AIM OF THE EXERCISE —
Please read the passage on moral beliefs below and name the two kinds of belief the writer calls approximately equal, at least internally.

EXTRACTED TEXT —
>>>

Also don’t forget that your ability to manipulate your own morals is limited. Who you are is not necessarily who you wish you were.
This is a somewhat frustrating situation, where we both seem to agree on what morality is, but are talking over each other. I’ll make two points and see if they move the conversation forward:
1: “There’s no reason to consider your own value system to be the very best there is”
This seems to be similar to the point I made above about acknowledging on an intellectual level that my (factual) beliefs aren’t the absolute best there is. The same logic holds true for morals. I know I’m making some mistakes, but I don’t know where those mistakes are. On any individual issue, I think I’m right, and therefore logically if someone disagrees with me, I think they’re wrong. This is what I mean by “thinking that one’s own morals are the best”. I know I might not be right on everything, but I think I’m right about every single issue, even the ones I might really be wrong about. After all, if I was wrong about something, and I was also aware of this fact, I would simply change my beliefs to the right thing (assuming the concept is binary. I have many beliefs I consider to be only approximations, which I consider to be only the best of any explanation I have heard so far. Not prefect, but “least wrong”).
Which brings me to point 2.
2: “Also don’t forget that your ability to manipulate your own morals is limited. Who you are is not necessarily who you wish you were.”
I’m absolutely confused as to what this means. To me, a moral belief and a factual belief are approximately equal, at least internally (if I’ve been equivocating between the two, that’s why). I know I can’t alter my moral beliefs on a whim, but that’s because I have no reason to want to. Consider self-modifying to want to murder innocents. I can’t do this, primarily because I don’t want to, and CAN’T want to for any conceivable reason (what reason does Gandhi have to take the murder pill if he doesn’t get a million dollars?) I suppose modifying instrumental values to terminal values (which morals are) to enhance motivation is a possible reason, but that’s an entirely different can of worms. If I wished I held certain moral beliefs, I already have them. After all, morality is just saying “You should do X”. So wishing I had a different morality is like saying “I wish I though I should do X”. What does that mean?

<<<

INFORMATION SUPPLIED —
>>>

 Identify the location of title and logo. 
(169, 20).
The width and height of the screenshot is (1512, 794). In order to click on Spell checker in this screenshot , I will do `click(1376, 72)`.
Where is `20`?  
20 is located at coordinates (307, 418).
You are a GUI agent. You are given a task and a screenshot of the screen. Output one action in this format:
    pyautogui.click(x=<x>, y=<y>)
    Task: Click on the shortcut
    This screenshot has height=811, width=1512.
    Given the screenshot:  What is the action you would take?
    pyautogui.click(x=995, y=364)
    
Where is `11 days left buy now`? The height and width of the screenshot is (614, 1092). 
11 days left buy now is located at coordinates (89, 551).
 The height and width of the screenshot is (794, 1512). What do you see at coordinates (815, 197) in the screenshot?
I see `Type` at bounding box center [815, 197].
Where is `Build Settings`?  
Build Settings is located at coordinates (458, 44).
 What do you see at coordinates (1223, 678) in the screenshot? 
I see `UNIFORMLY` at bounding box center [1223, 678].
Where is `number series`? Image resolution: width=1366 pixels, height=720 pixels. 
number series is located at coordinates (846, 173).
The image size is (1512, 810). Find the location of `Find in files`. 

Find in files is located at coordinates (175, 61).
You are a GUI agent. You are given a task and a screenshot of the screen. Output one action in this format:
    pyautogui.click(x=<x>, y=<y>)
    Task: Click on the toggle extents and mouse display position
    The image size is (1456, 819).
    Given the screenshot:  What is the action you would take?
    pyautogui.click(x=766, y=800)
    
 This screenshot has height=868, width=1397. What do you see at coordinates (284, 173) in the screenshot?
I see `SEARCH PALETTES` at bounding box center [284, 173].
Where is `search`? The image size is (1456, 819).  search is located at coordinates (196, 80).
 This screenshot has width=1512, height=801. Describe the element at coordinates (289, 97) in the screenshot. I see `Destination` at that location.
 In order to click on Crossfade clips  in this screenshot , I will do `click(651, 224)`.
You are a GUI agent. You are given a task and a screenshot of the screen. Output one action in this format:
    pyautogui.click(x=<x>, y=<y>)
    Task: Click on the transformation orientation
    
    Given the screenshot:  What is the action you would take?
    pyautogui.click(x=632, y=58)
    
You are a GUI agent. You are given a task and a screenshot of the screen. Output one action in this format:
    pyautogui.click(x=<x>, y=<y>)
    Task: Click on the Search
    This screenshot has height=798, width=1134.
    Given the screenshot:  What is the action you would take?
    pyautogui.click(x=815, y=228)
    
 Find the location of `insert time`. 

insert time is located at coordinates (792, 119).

<<<

RESULT OF THIS TASK —
A moral belief and a factual belief.